**ACTIVITY:** Look through the records and copy every line in which "computer" appears.

(Stored data entries)
:::::
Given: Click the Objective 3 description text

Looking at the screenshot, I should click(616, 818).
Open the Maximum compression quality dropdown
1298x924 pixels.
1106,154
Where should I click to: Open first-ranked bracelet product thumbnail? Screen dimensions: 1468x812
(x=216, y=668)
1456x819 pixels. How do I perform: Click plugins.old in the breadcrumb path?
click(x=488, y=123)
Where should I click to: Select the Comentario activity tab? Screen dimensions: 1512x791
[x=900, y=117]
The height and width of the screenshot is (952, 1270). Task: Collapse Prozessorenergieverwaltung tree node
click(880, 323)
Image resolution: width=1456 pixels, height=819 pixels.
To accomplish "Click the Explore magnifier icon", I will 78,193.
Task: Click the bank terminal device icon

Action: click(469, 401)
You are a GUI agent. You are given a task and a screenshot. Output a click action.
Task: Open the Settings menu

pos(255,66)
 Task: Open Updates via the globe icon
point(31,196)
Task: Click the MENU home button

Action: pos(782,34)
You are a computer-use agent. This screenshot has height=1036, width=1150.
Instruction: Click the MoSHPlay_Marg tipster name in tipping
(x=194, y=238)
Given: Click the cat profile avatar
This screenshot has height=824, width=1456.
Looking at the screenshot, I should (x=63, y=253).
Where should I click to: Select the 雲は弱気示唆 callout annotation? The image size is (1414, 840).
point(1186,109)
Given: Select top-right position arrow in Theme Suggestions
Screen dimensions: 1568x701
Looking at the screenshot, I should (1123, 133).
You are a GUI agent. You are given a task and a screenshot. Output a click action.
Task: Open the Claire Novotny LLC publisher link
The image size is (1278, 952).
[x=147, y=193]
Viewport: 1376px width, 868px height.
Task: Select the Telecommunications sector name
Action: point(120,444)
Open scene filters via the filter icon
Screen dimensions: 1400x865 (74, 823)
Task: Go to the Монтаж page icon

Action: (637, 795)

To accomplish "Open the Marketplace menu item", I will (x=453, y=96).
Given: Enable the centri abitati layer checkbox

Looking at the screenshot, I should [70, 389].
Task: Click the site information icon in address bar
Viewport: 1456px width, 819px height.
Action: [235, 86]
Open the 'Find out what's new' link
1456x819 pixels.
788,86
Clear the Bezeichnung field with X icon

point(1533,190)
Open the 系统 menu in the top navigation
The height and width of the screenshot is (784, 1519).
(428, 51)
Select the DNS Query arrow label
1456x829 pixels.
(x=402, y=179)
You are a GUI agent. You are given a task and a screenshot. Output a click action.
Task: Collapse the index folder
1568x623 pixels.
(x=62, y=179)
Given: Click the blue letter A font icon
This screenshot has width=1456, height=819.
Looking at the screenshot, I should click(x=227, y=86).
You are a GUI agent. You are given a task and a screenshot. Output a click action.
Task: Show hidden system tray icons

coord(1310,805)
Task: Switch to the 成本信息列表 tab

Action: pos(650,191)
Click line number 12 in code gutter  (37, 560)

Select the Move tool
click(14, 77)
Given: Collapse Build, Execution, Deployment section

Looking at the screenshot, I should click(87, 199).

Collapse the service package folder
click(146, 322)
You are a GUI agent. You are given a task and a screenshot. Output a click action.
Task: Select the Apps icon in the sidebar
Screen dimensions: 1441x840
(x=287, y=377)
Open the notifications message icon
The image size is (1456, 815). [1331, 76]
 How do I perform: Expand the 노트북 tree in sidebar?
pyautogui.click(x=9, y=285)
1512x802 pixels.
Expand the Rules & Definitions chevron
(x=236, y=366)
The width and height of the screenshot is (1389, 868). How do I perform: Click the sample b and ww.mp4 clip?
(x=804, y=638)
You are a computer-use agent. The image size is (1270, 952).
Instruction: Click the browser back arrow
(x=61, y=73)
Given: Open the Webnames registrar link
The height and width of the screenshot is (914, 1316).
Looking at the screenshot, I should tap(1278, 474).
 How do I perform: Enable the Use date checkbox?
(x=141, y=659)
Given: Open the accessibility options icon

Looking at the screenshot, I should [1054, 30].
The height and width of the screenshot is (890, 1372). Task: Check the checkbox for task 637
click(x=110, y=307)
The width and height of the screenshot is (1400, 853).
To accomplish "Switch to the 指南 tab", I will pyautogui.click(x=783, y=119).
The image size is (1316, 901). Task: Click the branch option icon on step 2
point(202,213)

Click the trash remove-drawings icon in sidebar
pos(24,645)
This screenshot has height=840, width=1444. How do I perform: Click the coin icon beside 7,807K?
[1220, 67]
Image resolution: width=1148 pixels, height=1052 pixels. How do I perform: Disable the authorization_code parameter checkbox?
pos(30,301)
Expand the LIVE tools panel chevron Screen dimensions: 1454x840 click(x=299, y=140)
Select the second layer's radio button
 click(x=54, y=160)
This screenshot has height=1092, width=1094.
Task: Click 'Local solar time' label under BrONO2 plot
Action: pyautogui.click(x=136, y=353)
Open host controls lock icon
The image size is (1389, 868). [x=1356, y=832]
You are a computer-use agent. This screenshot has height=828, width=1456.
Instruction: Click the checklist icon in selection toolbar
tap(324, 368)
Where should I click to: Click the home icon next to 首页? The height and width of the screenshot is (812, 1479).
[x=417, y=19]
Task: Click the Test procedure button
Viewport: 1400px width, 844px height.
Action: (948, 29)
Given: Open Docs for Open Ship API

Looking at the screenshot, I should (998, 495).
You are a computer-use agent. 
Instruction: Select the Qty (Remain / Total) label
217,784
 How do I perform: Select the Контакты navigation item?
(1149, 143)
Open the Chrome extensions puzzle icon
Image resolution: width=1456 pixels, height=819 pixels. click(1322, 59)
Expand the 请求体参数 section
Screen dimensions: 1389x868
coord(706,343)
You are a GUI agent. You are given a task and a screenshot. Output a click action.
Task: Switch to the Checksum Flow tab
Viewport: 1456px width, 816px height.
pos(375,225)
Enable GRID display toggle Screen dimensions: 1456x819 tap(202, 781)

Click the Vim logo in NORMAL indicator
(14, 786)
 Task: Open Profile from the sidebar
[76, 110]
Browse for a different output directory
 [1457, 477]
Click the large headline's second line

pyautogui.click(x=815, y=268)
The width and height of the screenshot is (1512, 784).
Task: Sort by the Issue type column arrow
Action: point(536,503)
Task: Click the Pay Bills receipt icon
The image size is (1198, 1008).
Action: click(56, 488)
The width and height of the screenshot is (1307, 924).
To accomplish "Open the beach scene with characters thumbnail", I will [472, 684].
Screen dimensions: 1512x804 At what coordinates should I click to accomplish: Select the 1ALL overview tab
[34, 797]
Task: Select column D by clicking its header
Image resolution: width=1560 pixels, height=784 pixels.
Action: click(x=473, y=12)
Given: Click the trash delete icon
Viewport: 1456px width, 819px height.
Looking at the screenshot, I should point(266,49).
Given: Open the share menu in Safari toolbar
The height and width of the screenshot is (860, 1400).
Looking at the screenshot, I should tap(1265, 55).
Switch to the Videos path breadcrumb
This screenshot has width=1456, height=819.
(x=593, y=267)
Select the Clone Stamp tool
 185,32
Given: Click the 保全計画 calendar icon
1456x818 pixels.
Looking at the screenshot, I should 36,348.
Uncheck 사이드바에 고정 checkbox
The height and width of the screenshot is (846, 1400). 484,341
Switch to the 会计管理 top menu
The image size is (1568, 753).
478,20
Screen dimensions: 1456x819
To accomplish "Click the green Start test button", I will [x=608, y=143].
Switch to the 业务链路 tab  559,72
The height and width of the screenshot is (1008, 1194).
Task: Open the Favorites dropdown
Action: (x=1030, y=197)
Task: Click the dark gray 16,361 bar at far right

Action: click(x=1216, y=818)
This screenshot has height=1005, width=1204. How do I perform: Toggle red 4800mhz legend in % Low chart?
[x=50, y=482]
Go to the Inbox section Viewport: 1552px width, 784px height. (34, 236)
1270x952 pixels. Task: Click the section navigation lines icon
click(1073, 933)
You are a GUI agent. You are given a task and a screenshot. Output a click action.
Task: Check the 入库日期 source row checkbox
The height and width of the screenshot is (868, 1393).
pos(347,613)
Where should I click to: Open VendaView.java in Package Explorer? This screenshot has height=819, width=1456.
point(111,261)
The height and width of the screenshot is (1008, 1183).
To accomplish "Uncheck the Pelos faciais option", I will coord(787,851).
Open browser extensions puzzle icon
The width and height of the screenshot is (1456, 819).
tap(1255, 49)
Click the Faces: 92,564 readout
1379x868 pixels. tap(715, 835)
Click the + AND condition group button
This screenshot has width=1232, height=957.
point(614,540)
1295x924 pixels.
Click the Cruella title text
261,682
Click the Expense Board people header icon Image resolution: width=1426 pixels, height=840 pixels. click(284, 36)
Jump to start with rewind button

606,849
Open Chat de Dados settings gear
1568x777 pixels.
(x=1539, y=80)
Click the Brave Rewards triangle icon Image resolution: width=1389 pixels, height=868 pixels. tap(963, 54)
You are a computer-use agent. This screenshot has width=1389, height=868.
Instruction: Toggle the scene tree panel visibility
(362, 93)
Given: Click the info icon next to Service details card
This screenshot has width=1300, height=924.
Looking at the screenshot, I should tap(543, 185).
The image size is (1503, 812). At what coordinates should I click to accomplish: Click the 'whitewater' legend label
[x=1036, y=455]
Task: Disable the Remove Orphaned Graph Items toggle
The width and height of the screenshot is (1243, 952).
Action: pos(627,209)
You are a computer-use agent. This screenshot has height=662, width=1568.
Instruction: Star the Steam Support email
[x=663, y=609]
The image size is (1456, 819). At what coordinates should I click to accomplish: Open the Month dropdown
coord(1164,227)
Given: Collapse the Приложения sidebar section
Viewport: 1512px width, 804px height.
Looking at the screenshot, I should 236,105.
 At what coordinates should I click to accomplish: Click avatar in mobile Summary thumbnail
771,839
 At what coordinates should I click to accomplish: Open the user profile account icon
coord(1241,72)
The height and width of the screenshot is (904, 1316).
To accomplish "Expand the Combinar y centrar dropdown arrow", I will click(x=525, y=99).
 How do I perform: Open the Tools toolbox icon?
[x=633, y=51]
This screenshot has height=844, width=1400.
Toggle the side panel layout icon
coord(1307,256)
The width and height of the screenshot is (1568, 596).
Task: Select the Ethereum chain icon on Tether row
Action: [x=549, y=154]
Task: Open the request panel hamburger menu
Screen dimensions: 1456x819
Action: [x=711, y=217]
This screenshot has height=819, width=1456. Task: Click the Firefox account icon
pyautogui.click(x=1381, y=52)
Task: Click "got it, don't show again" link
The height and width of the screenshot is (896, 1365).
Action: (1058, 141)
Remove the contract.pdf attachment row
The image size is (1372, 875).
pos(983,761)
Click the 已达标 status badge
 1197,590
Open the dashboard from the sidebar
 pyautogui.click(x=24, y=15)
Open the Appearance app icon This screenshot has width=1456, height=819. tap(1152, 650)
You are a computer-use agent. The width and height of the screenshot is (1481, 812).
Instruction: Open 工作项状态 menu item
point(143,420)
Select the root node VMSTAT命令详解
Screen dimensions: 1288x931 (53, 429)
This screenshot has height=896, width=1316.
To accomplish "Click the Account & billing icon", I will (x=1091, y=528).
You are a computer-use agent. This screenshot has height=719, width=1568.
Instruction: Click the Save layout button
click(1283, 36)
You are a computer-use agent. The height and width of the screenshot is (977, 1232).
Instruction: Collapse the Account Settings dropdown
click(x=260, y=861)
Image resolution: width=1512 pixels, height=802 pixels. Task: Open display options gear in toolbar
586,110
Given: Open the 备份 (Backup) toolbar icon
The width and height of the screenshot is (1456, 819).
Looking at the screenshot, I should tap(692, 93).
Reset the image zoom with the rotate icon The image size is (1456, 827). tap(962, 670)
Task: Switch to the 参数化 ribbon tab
:::::
**TASK RESULT:**
You are a computer-use agent. This screenshot has height=1036, width=1150.
You are a computer-use agent. The image size is (1270, 952).
You are a computer-use agent. This screenshot has height=828, width=1456.
You are a computer-use agent. 
You are a computer-use agent. This screenshot has width=1389, height=868.
You are a computer-use agent. This screenshot has height=662, width=1568.
You are a computer-use agent. The width and height of the screenshot is (1481, 812).
You are a computer-use agent. This screenshot has height=719, width=1568.
You are a computer-use agent. The height and width of the screenshot is (977, 1232).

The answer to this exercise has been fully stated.